• [TO BE DONE] Copy each of the following records line for line, keeping every character unchanged.

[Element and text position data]
--*--
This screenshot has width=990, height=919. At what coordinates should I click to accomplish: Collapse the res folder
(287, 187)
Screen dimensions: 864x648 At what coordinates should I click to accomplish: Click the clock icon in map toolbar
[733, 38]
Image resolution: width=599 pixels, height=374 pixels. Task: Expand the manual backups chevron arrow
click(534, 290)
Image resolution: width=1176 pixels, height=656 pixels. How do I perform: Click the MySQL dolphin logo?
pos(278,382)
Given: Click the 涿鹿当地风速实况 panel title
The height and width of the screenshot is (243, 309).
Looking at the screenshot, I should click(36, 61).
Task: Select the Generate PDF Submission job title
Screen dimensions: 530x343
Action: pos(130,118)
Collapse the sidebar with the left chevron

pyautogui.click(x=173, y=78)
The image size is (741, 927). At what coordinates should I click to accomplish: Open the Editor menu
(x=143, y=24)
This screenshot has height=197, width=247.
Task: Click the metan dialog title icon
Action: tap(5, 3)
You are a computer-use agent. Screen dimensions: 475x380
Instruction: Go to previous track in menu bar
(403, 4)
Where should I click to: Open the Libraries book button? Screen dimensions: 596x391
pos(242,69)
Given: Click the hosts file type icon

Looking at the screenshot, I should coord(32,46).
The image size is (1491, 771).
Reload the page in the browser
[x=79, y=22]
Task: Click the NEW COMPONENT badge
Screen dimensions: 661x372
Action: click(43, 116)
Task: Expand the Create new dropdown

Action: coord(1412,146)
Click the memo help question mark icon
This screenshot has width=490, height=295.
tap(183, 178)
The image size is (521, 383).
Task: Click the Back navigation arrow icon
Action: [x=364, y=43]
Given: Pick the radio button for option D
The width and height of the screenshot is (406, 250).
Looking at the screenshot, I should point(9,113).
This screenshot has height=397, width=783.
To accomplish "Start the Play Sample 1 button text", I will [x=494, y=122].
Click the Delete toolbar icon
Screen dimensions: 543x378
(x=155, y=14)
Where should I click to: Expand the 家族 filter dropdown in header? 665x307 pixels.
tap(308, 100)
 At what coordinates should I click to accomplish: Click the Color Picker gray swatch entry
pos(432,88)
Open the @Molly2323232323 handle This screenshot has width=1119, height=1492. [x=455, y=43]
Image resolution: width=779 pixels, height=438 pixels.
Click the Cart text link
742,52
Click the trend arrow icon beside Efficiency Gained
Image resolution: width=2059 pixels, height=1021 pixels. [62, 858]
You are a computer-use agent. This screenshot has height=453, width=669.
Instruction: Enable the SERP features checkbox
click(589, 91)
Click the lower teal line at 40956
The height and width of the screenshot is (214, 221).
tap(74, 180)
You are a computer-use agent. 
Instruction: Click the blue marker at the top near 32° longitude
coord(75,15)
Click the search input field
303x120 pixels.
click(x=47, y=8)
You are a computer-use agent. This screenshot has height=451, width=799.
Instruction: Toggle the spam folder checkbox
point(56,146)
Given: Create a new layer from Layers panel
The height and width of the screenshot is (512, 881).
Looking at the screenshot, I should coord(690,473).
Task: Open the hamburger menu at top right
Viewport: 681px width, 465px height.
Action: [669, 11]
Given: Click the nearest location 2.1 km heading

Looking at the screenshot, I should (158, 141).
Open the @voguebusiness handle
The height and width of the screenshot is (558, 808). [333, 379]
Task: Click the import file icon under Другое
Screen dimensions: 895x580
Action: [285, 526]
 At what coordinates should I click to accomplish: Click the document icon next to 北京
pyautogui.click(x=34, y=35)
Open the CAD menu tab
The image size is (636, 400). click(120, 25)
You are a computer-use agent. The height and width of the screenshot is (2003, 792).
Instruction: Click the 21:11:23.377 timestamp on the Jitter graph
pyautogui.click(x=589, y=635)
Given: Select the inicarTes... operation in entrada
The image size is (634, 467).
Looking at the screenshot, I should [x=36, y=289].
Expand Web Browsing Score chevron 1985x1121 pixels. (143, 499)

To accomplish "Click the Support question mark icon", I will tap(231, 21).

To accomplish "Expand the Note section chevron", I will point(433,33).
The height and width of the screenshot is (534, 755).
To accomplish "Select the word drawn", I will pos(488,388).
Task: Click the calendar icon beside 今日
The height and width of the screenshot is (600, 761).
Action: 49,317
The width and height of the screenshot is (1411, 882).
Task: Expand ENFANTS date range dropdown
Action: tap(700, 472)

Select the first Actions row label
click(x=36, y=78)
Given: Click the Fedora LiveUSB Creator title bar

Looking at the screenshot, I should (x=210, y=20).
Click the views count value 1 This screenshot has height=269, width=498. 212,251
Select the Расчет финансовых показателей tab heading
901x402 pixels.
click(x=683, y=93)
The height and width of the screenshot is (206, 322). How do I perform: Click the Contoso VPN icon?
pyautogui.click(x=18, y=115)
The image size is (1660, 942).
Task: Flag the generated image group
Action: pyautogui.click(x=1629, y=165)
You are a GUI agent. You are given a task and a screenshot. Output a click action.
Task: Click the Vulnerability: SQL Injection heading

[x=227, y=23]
--*--
• [CORRECT ANSWER]
This screenshot has width=990, height=919. At what coordinates should I click to accomplish: Collapse the res folder
(287, 187)
Screen dimensions: 864x648 At what coordinates should I click to accomplish: Click the clock icon in map toolbar
[733, 38]
Image resolution: width=599 pixels, height=374 pixels. Task: Expand the manual backups chevron arrow
click(534, 290)
Image resolution: width=1176 pixels, height=656 pixels. How do I perform: Click the MySQL dolphin logo?
pos(278,382)
Given: Click the 涿鹿当地风速实况 panel title
The height and width of the screenshot is (243, 309).
Looking at the screenshot, I should click(36, 61).
Task: Select the Generate PDF Submission job title
Screen dimensions: 530x343
Action: pos(130,118)
Collapse the sidebar with the left chevron

pyautogui.click(x=173, y=78)
The image size is (741, 927). At what coordinates should I click to accomplish: Open the Editor menu
(x=143, y=24)
This screenshot has height=197, width=247.
Task: Click the metan dialog title icon
Action: tap(5, 3)
You are a computer-use agent. Screen dimensions: 475x380
Instruction: Go to previous track in menu bar
(403, 4)
Where should I click to: Open the Libraries book button? Screen dimensions: 596x391
pos(242,69)
Given: Click the hosts file type icon

Looking at the screenshot, I should coord(32,46).
The image size is (1491, 771).
Reload the page in the browser
[x=79, y=22]
Task: Click the NEW COMPONENT badge
Screen dimensions: 661x372
Action: click(43, 116)
Task: Expand the Create new dropdown

Action: coord(1412,146)
Click the memo help question mark icon
This screenshot has width=490, height=295.
tap(183, 178)
The image size is (521, 383).
Task: Click the Back navigation arrow icon
Action: [x=364, y=43]
Given: Pick the radio button for option D
The width and height of the screenshot is (406, 250).
Looking at the screenshot, I should point(9,113).
This screenshot has height=397, width=783.
To accomplish "Start the Play Sample 1 button text", I will [x=494, y=122].
Click the Delete toolbar icon
Screen dimensions: 543x378
(x=155, y=14)
Where should I click to: Expand the 家族 filter dropdown in header? 665x307 pixels.
tap(308, 100)
 At what coordinates should I click to accomplish: Click the Color Picker gray swatch entry
pos(432,88)
Open the @Molly2323232323 handle This screenshot has width=1119, height=1492. [x=455, y=43]
Image resolution: width=779 pixels, height=438 pixels.
Click the Cart text link
742,52
Click the trend arrow icon beside Efficiency Gained
Image resolution: width=2059 pixels, height=1021 pixels. [62, 858]
You are a computer-use agent. This screenshot has height=453, width=669.
Instruction: Enable the SERP features checkbox
click(589, 91)
Click the lower teal line at 40956
The height and width of the screenshot is (214, 221).
tap(74, 180)
You are a computer-use agent. 
Instruction: Click the blue marker at the top near 32° longitude
coord(75,15)
Click the search input field
303x120 pixels.
click(x=47, y=8)
You are a computer-use agent. This screenshot has height=451, width=799.
Instruction: Toggle the spam folder checkbox
point(56,146)
Given: Create a new layer from Layers panel
The height and width of the screenshot is (512, 881).
Looking at the screenshot, I should coord(690,473).
Task: Open the hamburger menu at top right
Viewport: 681px width, 465px height.
Action: [669, 11]
Given: Click the nearest location 2.1 km heading

Looking at the screenshot, I should (158, 141).
Open the @voguebusiness handle
The height and width of the screenshot is (558, 808). [333, 379]
Task: Click the import file icon under Другое
Screen dimensions: 895x580
Action: [285, 526]
 At what coordinates should I click to accomplish: Click the document icon next to 北京
pyautogui.click(x=34, y=35)
Open the CAD menu tab
The image size is (636, 400). click(120, 25)
You are a computer-use agent. The height and width of the screenshot is (2003, 792).
Instruction: Click the 21:11:23.377 timestamp on the Jitter graph
pyautogui.click(x=589, y=635)
Given: Select the inicarTes... operation in entrada
The image size is (634, 467).
Looking at the screenshot, I should [x=36, y=289].
Expand Web Browsing Score chevron 1985x1121 pixels. (143, 499)

To accomplish "Click the Support question mark icon", I will tap(231, 21).

To accomplish "Expand the Note section chevron", I will point(433,33).
The height and width of the screenshot is (534, 755).
To accomplish "Select the word drawn", I will pos(488,388).
Task: Click the calendar icon beside 今日
The height and width of the screenshot is (600, 761).
Action: 49,317
The width and height of the screenshot is (1411, 882).
Task: Expand ENFANTS date range dropdown
Action: tap(700, 472)

Select the first Actions row label
click(x=36, y=78)
Given: Click the Fedora LiveUSB Creator title bar

Looking at the screenshot, I should (x=210, y=20).
Click the views count value 1 This screenshot has height=269, width=498. 212,251
Select the Расчет финансовых показателей tab heading
901x402 pixels.
click(x=683, y=93)
The height and width of the screenshot is (206, 322). How do I perform: Click the Contoso VPN icon?
pyautogui.click(x=18, y=115)
The image size is (1660, 942).
Task: Flag the generated image group
Action: pyautogui.click(x=1629, y=165)
You are a GUI agent. You are given a task and a screenshot. Output a click action.
Task: Click the Vulnerability: SQL Injection heading

[x=227, y=23]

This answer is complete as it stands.